'Wellbeing by design' urged for student accommodation

Out-Law News | 07 Dec 2018 | 4:26 pm | 3 min. read

Student wellbeing should be factored into the design of student accommodation, student housing charity Unipol Student Homes and the National Union of Students (NUS) have said.

In their latest annual accommodation costs survey report (93-page / 11.6MB PDF), Unipol and the NUS highlighted the growing problem of mental health illness in the higher education sector. They said that both institutions and student accommodation providers in the private sector can do more to combat the issue.

"We recommend that, in light of the current crisis in student mental health, all providers should be considering how a community can be nurtured, using social spaces and optional residential life programmes as common good practice," Unipol and the NUS said in their report.

"All providers should recognise the unique role they have in their residents’ lives, and accordingly seek to join up with universities and students’ unions to ensure that student wellbeing is promoted in a joined-up way, offering campus-wide solutions and quick access to mental health support services for those in need," they said.

For new student housing stock, this means promoting "wellbeing by design", with accommodation provided that is "more social, supported by investment in residential life; and are configured with more social space that can be used for informal study as well as socialising," Unipol and the NUS.

Victoria Goddard of Pinsent Masons, the law firm behind Out-Law.com and host of the launch of the report by Unipol and the NUS, welcomed the focus given to student mental health issues in the report.

"Universities have a duty to care for students with mental health issues and there is growing pressure on them to provide students affected with mental health illness with appropriate support," Goddard said. "While there are legal implications for institutions to consider over how to meet that duty, the report by Unipol and the NUS points to the role that accommodation has to play. For example, the report promotes a shift away from 'studio' accommodation – which continues to grow in popularity among private sector providers – to accommodation that supports social inclusion and interaction, such as catered accommodation and accommodation with large communal areas."

According to the report, studios account for 19% of all the privately-provided stock nationally, up from 11% in 2015/16. Unipol and the NUS said, though, that they "occupy key building sites that could be used to house many more students" and are also "expensive and militate against any affordability agenda". They called for development in student studio apartments to be subject to stricter planning requirements.

"We recommend that planners should intervene and call time on over-investment in the studio market and should impose strict conditions on the granting of permission for more studios," Unipol and the NUS said. "Applicants should be required to demonstrate an alternative use and studios should meet larger minimum size standards that would allow unused units to be repurposed for the fast-developing co-living movement or single key worker housing."

Unipol and the NUS backed "the townhouse model" for new student accommodation, with "larger units accommodating larger numbers of students, served by larger catered areas and, importantly, larger social spaces".
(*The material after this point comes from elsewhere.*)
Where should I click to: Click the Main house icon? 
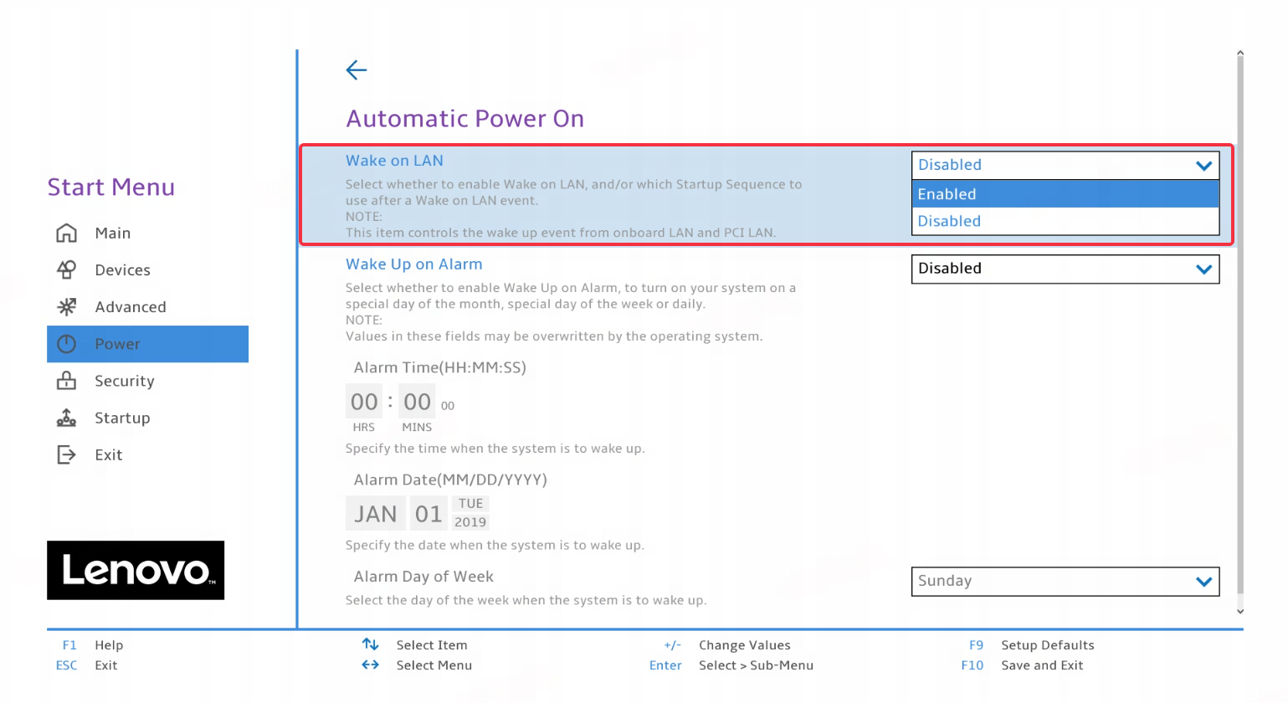[66, 233]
The new report highlighted the rising cost of student accommodation – up nearly a third since 2011/12. While Unipol and the NUS acknowledged that providers face pricing challenges due to oversupply, competition in the market and commercial 'bottom line' pressures, they noted that yearly rent rises have been above the rate of inflation as measured in the retail price index.

Goddard said: "There has been a move towards providing increasingly 'luxurious' accommodation for students, However, as the report identified, this is having an impact on the overall cost of student accommodation and has led to a decline in 'standard stock' which is generally more affordable."

The report said that a factor in the cost gap between the private sector accommodation and the halls of residence provided by institutions was that the average contract length is six weeks longer, at 46 weeks, for private accommodation. It said, though, that longer lets may suit some students.

"Typically, undergraduates may favour a shorter letting year, because there is minimal teaching over the summer period," the report said. "Postgraduates, on the other hand, may find a longer letting year useful. This said, not all long lets are taken up by postgraduate students, as some late undergraduate entrants resort to taking rooms on longer tenancies when shorter ones are no longer available."

According to the survey carried out for the report, 59% of institutions that responded said that their highest-priced accommodation sold out most quickly. The report also found that the cost of living for students is growing quicker than the rate of increase in student finance.

Unipol and the NUS said: "We recommend that all providers should take steps to ensure the provision of affordable stock now and incorporate these into their strategies. For institutions, it is recommended that, as a minimum, 25% of all rents charged should fall within the bottom quartile of their rent structure; for private providers this should also be the case at each accommodation site they run. Against this measure, universities currently come up three percentage points short, and the private sector 18."